**What the task asks**
Nothing in the entries may change when you repeat them, and no images may appear.

** Dataset excerpts follows **

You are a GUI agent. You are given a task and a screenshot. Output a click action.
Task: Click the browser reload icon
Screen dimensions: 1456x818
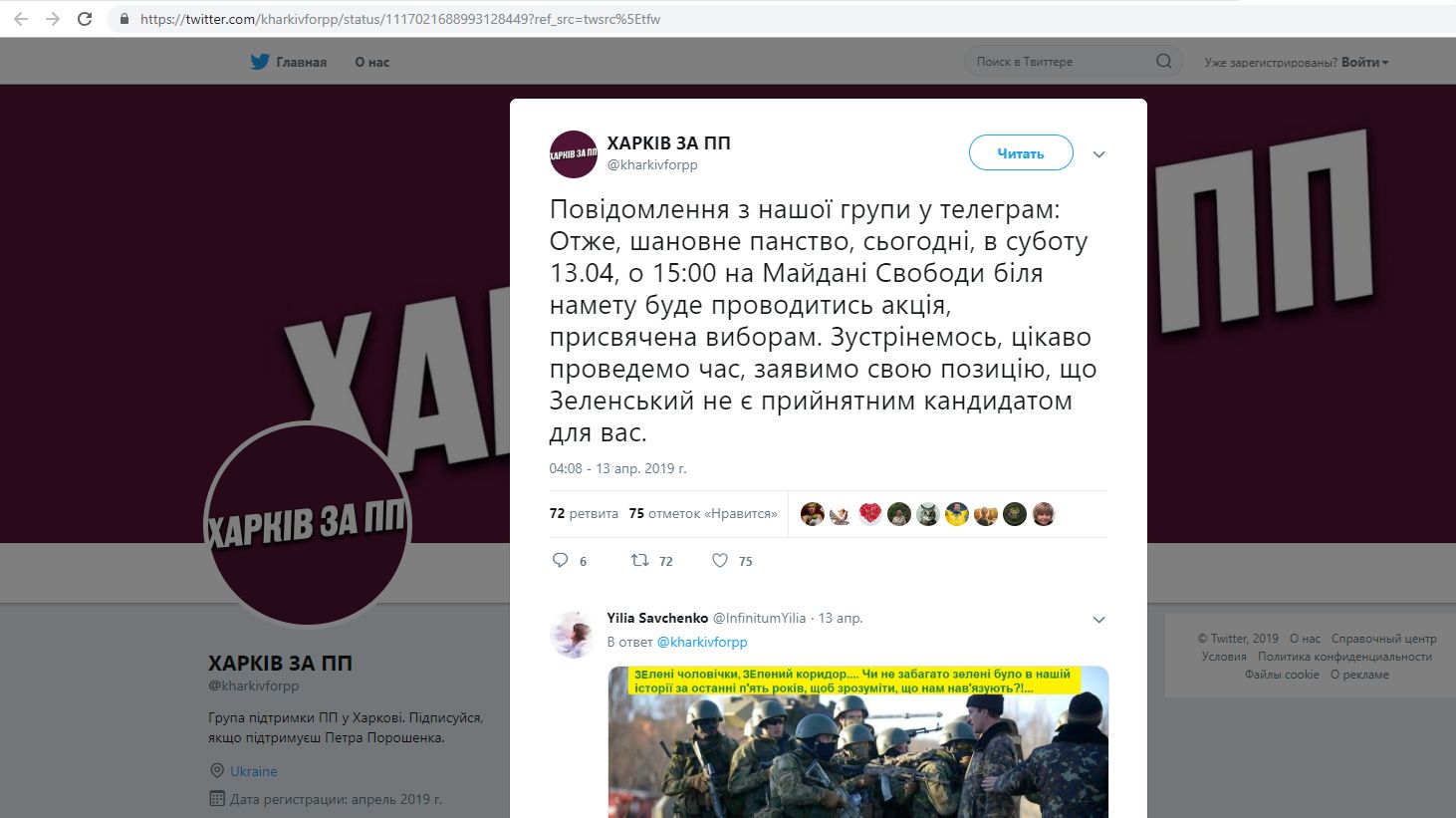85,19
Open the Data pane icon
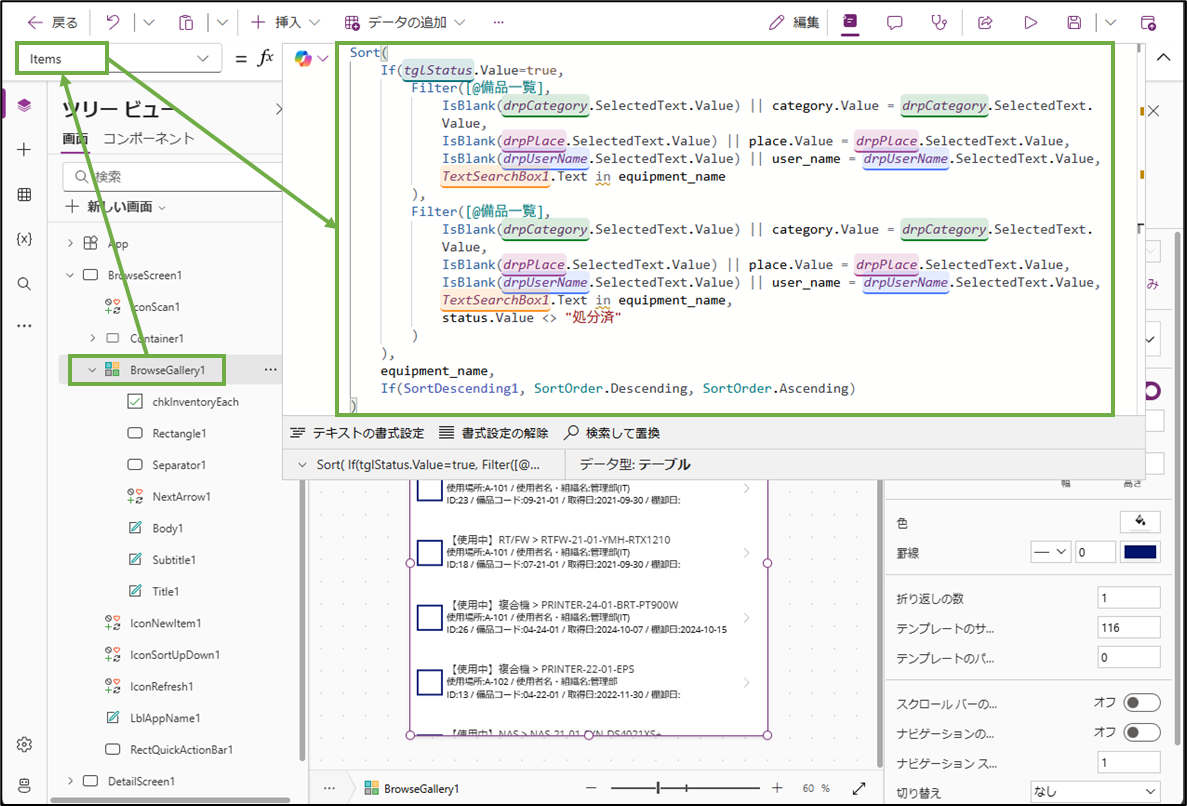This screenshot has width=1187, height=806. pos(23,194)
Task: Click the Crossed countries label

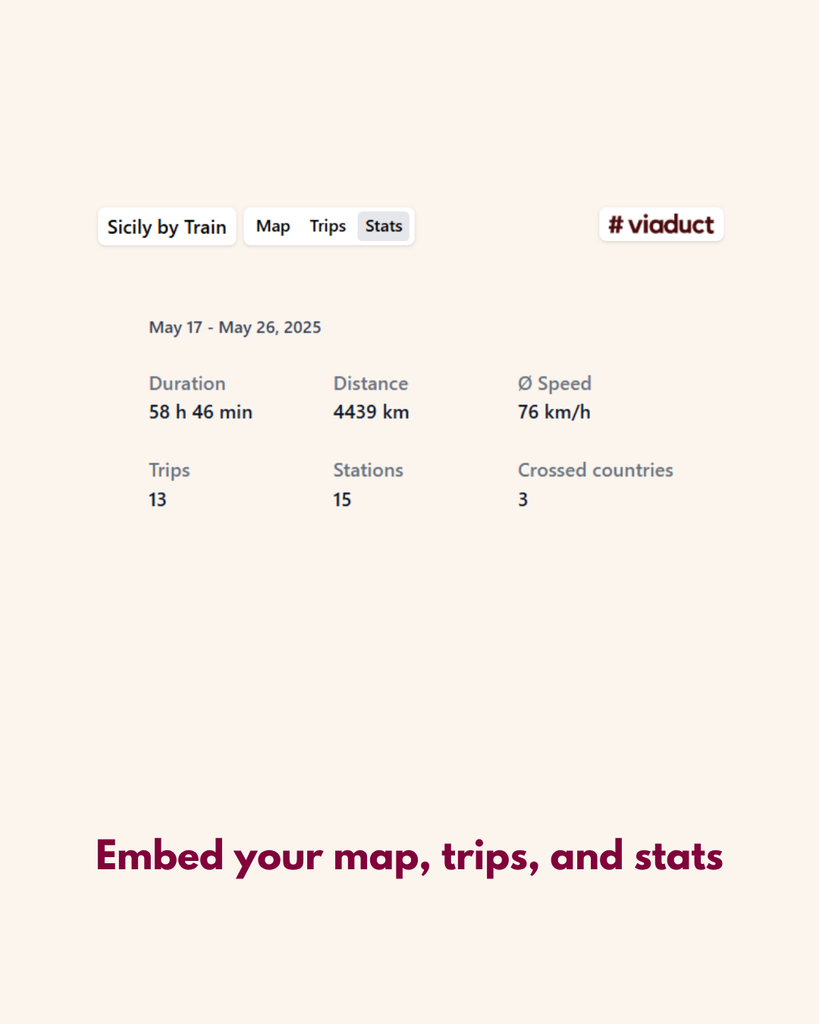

** End of Dataset excerpts **

**Task output**
You are a GUI agent. You are given a task and a screenshot. Output a click action.
Task: Click the browser reload icon
Screen dimensions: 1456x818
85,19
Open the Data pane icon
This screenshot has width=1187, height=806. pos(23,194)
Task: Click the Crossed countries label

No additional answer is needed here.